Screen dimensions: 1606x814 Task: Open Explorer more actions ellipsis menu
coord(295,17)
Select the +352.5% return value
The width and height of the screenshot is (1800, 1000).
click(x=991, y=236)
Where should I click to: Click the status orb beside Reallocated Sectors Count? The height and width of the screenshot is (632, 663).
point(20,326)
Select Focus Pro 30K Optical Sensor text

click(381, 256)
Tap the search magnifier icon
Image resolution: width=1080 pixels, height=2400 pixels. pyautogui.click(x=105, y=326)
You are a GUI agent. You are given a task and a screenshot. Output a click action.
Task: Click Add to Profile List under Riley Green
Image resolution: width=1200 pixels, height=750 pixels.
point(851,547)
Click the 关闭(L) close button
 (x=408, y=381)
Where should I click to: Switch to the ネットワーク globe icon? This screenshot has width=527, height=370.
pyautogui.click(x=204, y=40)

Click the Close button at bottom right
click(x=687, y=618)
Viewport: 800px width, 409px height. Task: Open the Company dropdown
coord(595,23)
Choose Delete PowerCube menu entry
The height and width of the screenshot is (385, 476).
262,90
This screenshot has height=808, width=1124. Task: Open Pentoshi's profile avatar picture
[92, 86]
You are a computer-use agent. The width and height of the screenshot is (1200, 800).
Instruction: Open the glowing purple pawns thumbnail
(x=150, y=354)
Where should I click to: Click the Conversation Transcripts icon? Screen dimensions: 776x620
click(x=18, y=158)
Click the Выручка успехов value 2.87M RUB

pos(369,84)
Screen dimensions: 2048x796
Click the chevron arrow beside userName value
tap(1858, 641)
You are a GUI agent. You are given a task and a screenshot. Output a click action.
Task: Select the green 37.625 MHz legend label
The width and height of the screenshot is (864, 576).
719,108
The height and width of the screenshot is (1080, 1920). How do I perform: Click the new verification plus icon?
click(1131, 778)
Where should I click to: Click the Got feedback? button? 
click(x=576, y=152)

-*-

Transcribe the entries exactly.

### Solution
Screen dimensions: 1606x814 Task: Open Explorer more actions ellipsis menu
coord(295,17)
Select the +352.5% return value
The width and height of the screenshot is (1800, 1000).
click(x=991, y=236)
Where should I click to: Click the status orb beside Reallocated Sectors Count? The height and width of the screenshot is (632, 663).
point(20,326)
Select Focus Pro 30K Optical Sensor text

click(381, 256)
Tap the search magnifier icon
Image resolution: width=1080 pixels, height=2400 pixels. pyautogui.click(x=105, y=326)
You are a GUI agent. You are given a task and a screenshot. Output a click action.
Task: Click Add to Profile List under Riley Green
Image resolution: width=1200 pixels, height=750 pixels.
point(851,547)
Click the 关闭(L) close button
 (x=408, y=381)
Where should I click to: Switch to the ネットワーク globe icon? This screenshot has width=527, height=370.
pyautogui.click(x=204, y=40)

Click the Close button at bottom right
click(x=687, y=618)
Viewport: 800px width, 409px height. Task: Open the Company dropdown
coord(595,23)
Choose Delete PowerCube menu entry
The height and width of the screenshot is (385, 476).
262,90
This screenshot has height=808, width=1124. Task: Open Pentoshi's profile avatar picture
[92, 86]
You are a computer-use agent. The width and height of the screenshot is (1200, 800).
Instruction: Open the glowing purple pawns thumbnail
(x=150, y=354)
Where should I click to: Click the Conversation Transcripts icon? Screen dimensions: 776x620
click(x=18, y=158)
Click the Выручка успехов value 2.87M RUB

pos(369,84)
Screen dimensions: 2048x796
Click the chevron arrow beside userName value
tap(1858, 641)
You are a GUI agent. You are given a task and a screenshot. Output a click action.
Task: Select the green 37.625 MHz legend label
The width and height of the screenshot is (864, 576).
719,108
The height and width of the screenshot is (1080, 1920). How do I perform: Click the new verification plus icon?
click(1131, 778)
Where should I click to: Click the Got feedback? button? 
click(x=576, y=152)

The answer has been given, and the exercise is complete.